==== Record extracts ====
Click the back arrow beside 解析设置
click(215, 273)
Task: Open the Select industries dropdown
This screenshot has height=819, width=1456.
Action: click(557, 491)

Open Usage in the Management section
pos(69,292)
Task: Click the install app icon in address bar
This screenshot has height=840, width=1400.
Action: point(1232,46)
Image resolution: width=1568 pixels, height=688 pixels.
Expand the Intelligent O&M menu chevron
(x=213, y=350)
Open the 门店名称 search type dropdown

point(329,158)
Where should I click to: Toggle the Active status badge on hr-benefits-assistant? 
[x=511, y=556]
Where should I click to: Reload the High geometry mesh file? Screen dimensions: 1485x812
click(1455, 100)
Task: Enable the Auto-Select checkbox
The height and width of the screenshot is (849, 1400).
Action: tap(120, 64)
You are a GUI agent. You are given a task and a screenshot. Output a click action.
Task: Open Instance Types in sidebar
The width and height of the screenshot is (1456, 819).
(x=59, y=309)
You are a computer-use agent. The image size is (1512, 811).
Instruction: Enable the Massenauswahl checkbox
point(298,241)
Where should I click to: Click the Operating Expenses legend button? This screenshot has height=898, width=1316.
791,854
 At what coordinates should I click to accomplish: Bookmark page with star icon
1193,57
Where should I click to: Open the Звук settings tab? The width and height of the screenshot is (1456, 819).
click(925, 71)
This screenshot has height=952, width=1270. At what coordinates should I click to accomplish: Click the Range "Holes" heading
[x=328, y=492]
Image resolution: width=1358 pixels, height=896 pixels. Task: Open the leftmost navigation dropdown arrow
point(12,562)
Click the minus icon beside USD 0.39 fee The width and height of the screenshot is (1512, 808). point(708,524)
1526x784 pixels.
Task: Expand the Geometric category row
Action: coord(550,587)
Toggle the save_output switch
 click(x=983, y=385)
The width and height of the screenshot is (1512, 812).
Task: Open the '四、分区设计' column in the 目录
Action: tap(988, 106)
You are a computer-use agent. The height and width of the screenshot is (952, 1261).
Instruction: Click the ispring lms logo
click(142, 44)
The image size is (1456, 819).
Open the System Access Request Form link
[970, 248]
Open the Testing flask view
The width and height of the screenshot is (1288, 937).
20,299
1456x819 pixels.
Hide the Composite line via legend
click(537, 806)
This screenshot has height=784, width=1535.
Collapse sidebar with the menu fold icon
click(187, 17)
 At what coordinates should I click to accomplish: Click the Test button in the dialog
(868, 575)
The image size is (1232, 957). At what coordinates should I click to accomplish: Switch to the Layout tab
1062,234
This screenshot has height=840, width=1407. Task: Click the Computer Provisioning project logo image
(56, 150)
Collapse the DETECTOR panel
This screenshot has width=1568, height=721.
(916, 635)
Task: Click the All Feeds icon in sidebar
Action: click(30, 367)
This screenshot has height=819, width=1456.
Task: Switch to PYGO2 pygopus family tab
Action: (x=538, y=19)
====
Exercise aim
Output only the lines running from the line with "At what coordinates should I click to accomplish: Click the Test" through the final line of the data, inclusive.

Output of the exercise
 At what coordinates should I click to accomplish: Click the Test button in the dialog
(868, 575)
The image size is (1232, 957). At what coordinates should I click to accomplish: Switch to the Layout tab
1062,234
This screenshot has height=840, width=1407. Task: Click the Computer Provisioning project logo image
(56, 150)
Collapse the DETECTOR panel
This screenshot has width=1568, height=721.
(916, 635)
Task: Click the All Feeds icon in sidebar
Action: click(30, 367)
This screenshot has height=819, width=1456.
Task: Switch to PYGO2 pygopus family tab
Action: (x=538, y=19)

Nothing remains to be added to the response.